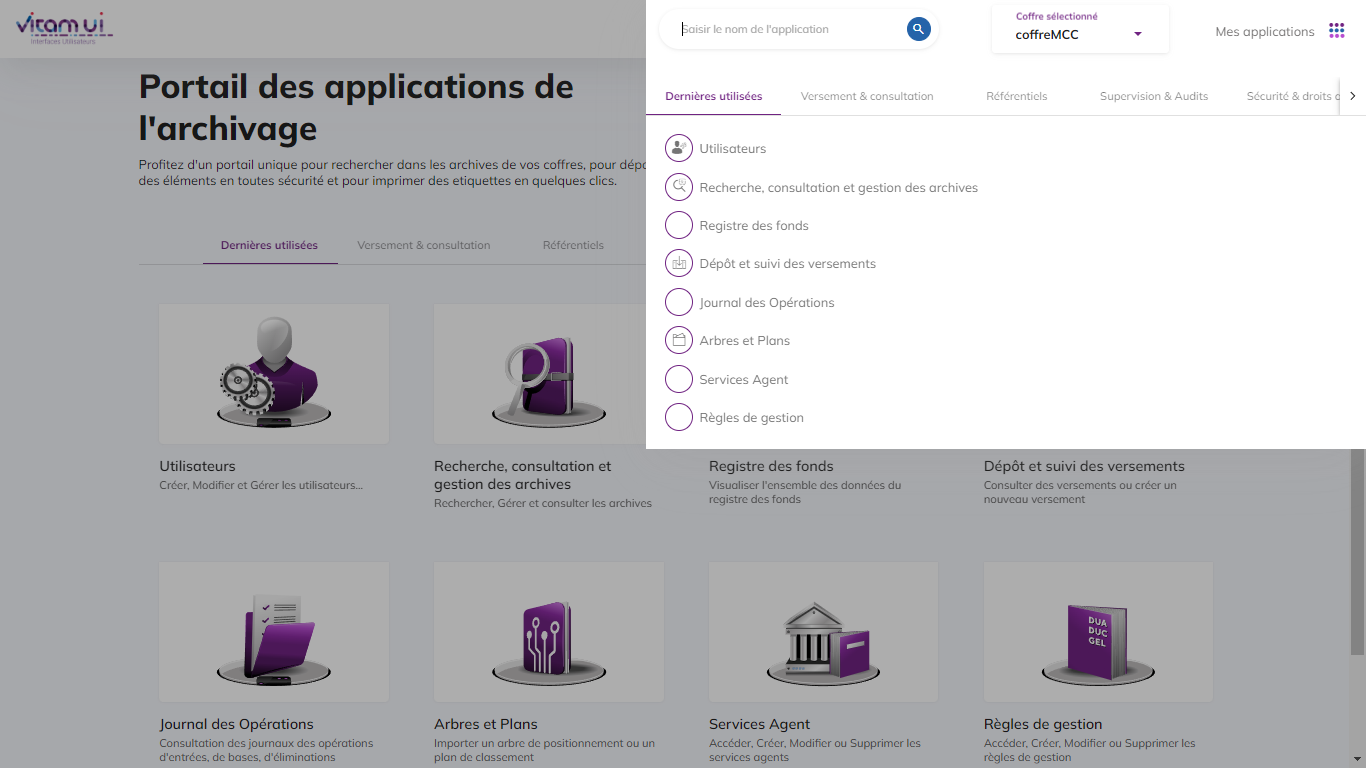Viewport: 1366px width, 768px height.
Task: Open Registre des fonds from the list
Action: 754,226
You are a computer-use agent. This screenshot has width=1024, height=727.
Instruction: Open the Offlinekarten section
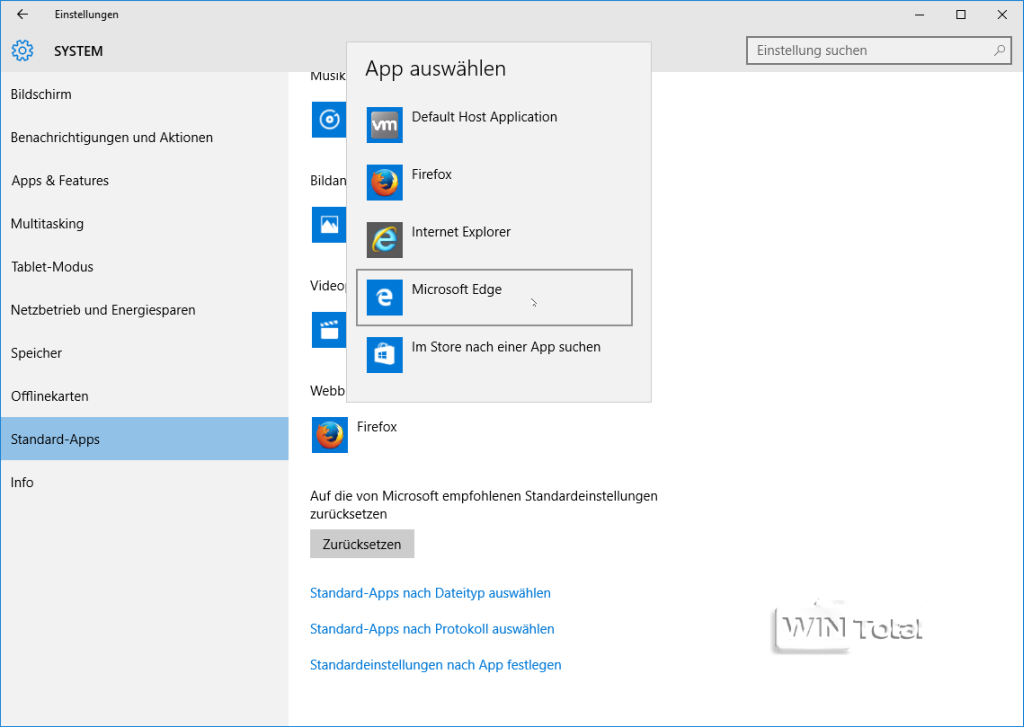coord(50,396)
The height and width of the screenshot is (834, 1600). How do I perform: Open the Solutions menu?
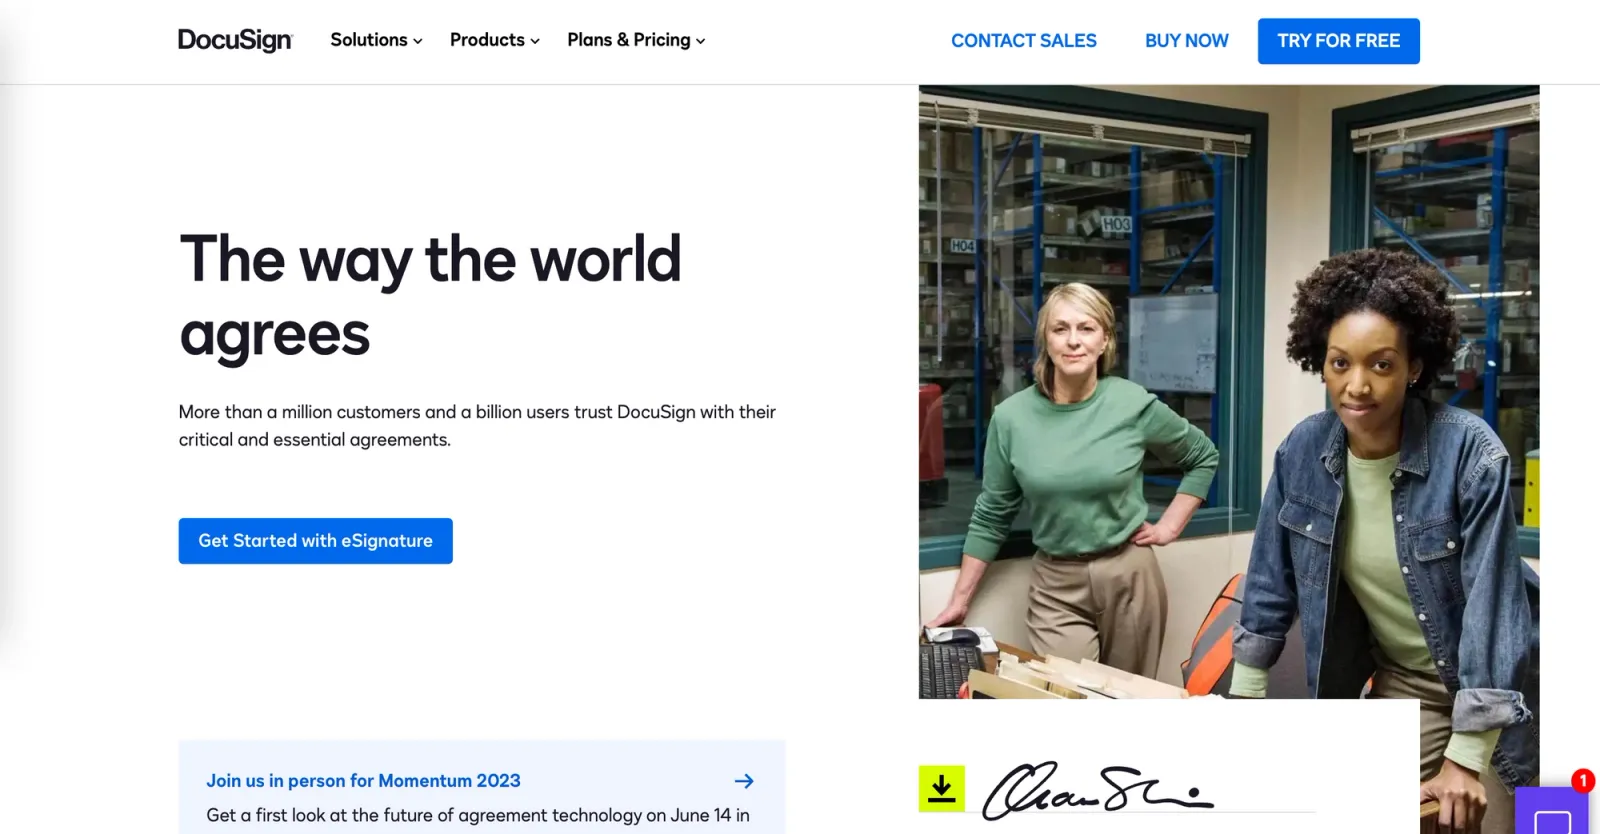point(368,40)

※ ※ ※

INSTRUCTIONS TO FOLLOW: Leave every picture out, and reproduce exactly the lines from the line bearing "Instruction: Open the Offlinekarten section" through the closing line of the material above.

FINAL ANSWER:
Instruction: Open the Offlinekarten section
coord(50,396)
The height and width of the screenshot is (834, 1600). How do I perform: Open the Solutions menu?
point(368,40)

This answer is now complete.